Aditya (28), warga Jagakarsa, Jakarta Selatan, menilai pemerintah semestinya bersikap tegas dan konsisten terhadap kebijakan yang sudah dirancang.
“Ya inti nya pemerintah harus tegas akan kebijakan nya. Karena di situasi sekarang, ekonomi lagi sulit. Satu kebijakan pemerintah yang meringankan rakyat nya, sangat berharga banget” Ujar Aditya kepada Kompas.com, Selasa (3/6/2025).
Aditya menilai, kebijakan diskon listrik semestinya bisa menjadi bentuk perhatian langsung dari pemerintah terhadap kesulitan masyarakat.
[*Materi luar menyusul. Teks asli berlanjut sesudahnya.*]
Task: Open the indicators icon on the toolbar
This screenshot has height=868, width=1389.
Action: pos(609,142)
“Misal, kalau diskon gajadi 50 persen, berapa persen pun juga lumayan kok. Karena setiap kebijakan pemerintah yang tujuan nya meringankan rakyat nya, itu salah satu bentuk peduli pemerintah kalo menurut gua. Ya semoga kedepan diadakan lagi diskon-diskon kayak begitu,” Kata Aditya.
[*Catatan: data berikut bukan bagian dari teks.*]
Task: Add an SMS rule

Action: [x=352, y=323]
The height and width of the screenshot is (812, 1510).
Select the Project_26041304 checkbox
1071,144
Hal senada dengan Aditya juga disampaikan oleh Erni (35), pelaku usaha laundry. Ia merasa kecewa bukan hanya karena diskon listrik dibatalkan, tetapi juga merasa diabaikan oleh pemerintah.
“Bukan cuma karena batal, tapi kayak rasanya engga dianggep. Kita ini ga penting. Padahal kita juga masyarakat ikut bayar pajak, kerja. Cuma karena kerja sendiri di rumah, masa enggak dapat apa-apa?” katanya.
Erni berharap pemerintah memberikan perhatian yang lebih merata, terutama kepada warga yang tidak memiliki pekerjaan formal atau menjalankan usaha rumahan.
Menurutnya, mereka juga berjuang bertahan hidup di tengah tekanan ekonomi.
“Sesekali liat kita, yang kerja dari rumah, yang engga punya gedung atau seragam tapi juga cari makan. Bantuan jangan cuma buat yang punya slip gaji. Kita juga butuh,” imbuhnya.
Sebelumnya diberitakan, pemerintah menyampaikan bahwa diskon tarif listrik sebesar 50 persen akan menjadi bagian dari enam stimulus ekonomi yang akan diluncurkan pada 5 Juni 2025.
Namun dalam pengumuman resmi, stimulus tersebut tidak mencakup diskon tarif listrik.
Menteri Keuangan Sri Mulyani menjelaskan, proses penganggaran diskon tarif listrik lebih lambat dibandingkan program lainnya.
Sebagai gantinya, pemerintah memberikan Bantuan Subsidi Upah (BSU) sebesar Rp 600.000 untuk dua bulan kepada 17,3 juta pekerja berpenghasilan di bawah Rp 3,5 juta.